Anita Isomaa-Myllymäki, the director of tax affairs at the Confederation of Finnish Industries (EK), on Tuesday gave a presentation to the parties’ tax policy task force headed by Timo Harakka (SDP), who argued about the effects of the mooted tax with employer organisations in the run-up to the elections held in mid-April.

“This is a petition to everyone,” said Isomaa-Myllymäki. “The Social Democrats has of course spoken about the possibility of adopting the tax and advocated it strongly. But we wanted to draw attention to the problems before the entire tax policy group.”

“I can tell that the subject stirred up discussion,” she added, refraining from commenting on the specifics of the discussions.

Isomaa-Myllymäki added that if the parties agree to move forward with the proposal, they should do so only after conducting a thorough study to determine the effects the tax would have on companies.

“The tax would unfortunately ultimately – if it applied to earnings-related pension funds – affect pensions in the form of pressure to raise pension contributions or cut future pensions,” she said.
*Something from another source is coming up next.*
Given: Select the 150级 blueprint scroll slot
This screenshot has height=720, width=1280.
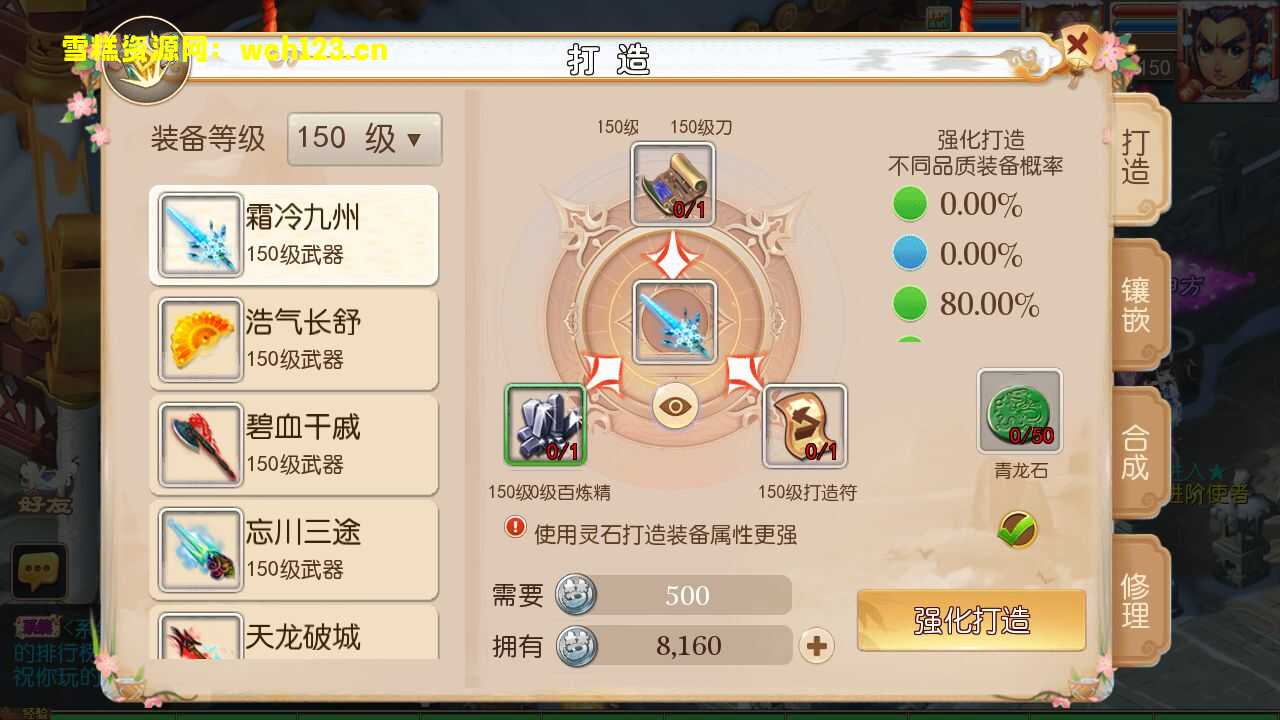Looking at the screenshot, I should pyautogui.click(x=673, y=184).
The Social Democratic Party has proposed that the withholding tax be imposed on dividends received by institutional investors – such as investment funds, pension insurance funds and trade unions – in Finland. Employers have warned that the proposal would limit the ability of domestic companies to raise funding and undermine the capital market by restricting the flow of foreign capital to Finland.

Their main counter-argument has been that the tax would treat companies unequally: Finnish companies would invariably be liable for the tax, whereas foreign ones could avoid it depending on tax treaties.

The Social Democrats has estimated that only five existing tax treaties would come in the way of collecting the tax and reminded that the bilateral treaties could be re-negotiated.

Most of the treaties, however, are with countries that are important for the Finnish financial sector, such as France, Ireland, the United Kingdom and the United States. Isomaa-Myllymäki also viewed that the idea of re-negotiating the treaties is unrealistic, first because tax treaties are reciprocal by nature and second because there are no guarantees that the other party is willing to amend the treaty.

“You can’t just remove one section from a treaty, but any change always means the entire treaty has to be re-negotiated,” she explained.

“And it’s not a given that the other party to the treaty is willing to make the change, as we witnessed during the negotiations with Portugal.”

Finland sought, to no avail, to re-negotiate its bilateral tax agreement with the country in order to be able to levy a tax on private-sector pensions paid to Finnish pensioners living in Portugal. The tax agreement was terminated at the beginning of 2019.